Parteien-Sponsoring, Debatte um Hartz IV, hohe Neuverschuldung: Horst Köhler mischt sich nicht ein. Die Forderungen der Opposition nach einem Machtwort des Bundespräsidenten werden immer lauter.

Offen will er sein, "und notfalls unbequem", hatte Horst Köhler bei seinem Amtsantritt als Bundespräsident vor sechs Jahren angekündigt. Doch mit kritischen Stellungnahmen hält sich das Staatsoberhaupt derzeit zurück. Weder zur Sozialstaatsdebatte noch zu den - trotz hoher Staatsschulden - geplanten Steuersenkungen oder den Missbrauchsfällen innerhalb der katholischen Kirche hat sich Horst Köhler bisher geäußert.

"Horst wer?" hatte die Bild-Zeitung 2004 angesichts des bis dahin unbekannten Kandidaten getitelt. Ginge es nach der Opposition, wäre nun der Titel "Horst wo?" angebracht. Zum wiederholten Mal forderte sie ein Machtwort des Bundespräsidenten.

Es gebe derzeit ein großes "Bedürfnis nach Orientierung", zu der auch das Staatsoberhaupt beitragen könne, sagte der Parlamentarische Geschäftsführer der SPD, Thomas Oppermann, in Berlin. Er verwies dabei auf die Vorwürfe von Vetternwirtschaft auf Auslandsreisen von Außenminister Guido Westerwelle (FDP) sowie um das Sponsoring von Parteien. Auch in solchen Fällen könne der Bundespräsident als "moralische Instanz" für mehr Klarheit sorgen, meinte Oppermann.

Der Bundespräsident solle nicht Schiedsrichter sein, könne aber Orientierung geben, sagte der SPD-Politiker. Er verwies darauf, dass Köhler mit Hilfe von Union und FDP in sein Amt gekommen sei: "Vielleicht schämt er sich seiner Herkunft."

Oppermann griff auch die Personalpolitik Westerwelles an. Dessen Mitarbeiter im Auswärtigen Amt, Jörg Arntz, habe früher für eine in der Karibik ansässige Glücksspielfirma gearbeitet. Somit koordiniere "ein karibischer Glücksspieler" nun im Außenministerium, sagte Oppermann. Es sei zu fragen, ob es für solche Aufgaben nicht qualifiziertere Leute gebe. SPD-Chef Sigmar Gabriel hatte am Montag davon gesprochen, Westerwelle umgebe sich mit einer "Lumpenelite".

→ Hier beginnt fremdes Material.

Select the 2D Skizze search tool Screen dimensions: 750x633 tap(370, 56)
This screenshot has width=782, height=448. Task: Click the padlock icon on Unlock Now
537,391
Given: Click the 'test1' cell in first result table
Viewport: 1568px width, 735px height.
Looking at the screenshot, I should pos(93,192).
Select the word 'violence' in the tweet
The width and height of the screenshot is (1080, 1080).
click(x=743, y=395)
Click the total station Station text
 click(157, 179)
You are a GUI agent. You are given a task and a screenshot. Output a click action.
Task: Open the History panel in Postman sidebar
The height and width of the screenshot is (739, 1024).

Bereits Anfang März hatte die Opposition ein Machtwort des Bundespräsidenten in der Sozialstaatsdebatte gefordert. CSU-Landesgruppenchef Hans-Peter Friedrich hatte dies zurückgewiesen: "Es ist unsäglich und unverschämt, jetzt nach dem Bundespräsidenten zu rufen, nur weil Rot-Grün selbst nicht in der Lage ist, die Sozialstaatsdebatte konstruktiv zu führen."

Horst Köhler ist zuletzt dadurch in Erscheinung getreten, dass er sich am 11. März für eine Verschärfung des Waffenrechts aussprach - am Jahrestag des Amoklaufs von Winnenden.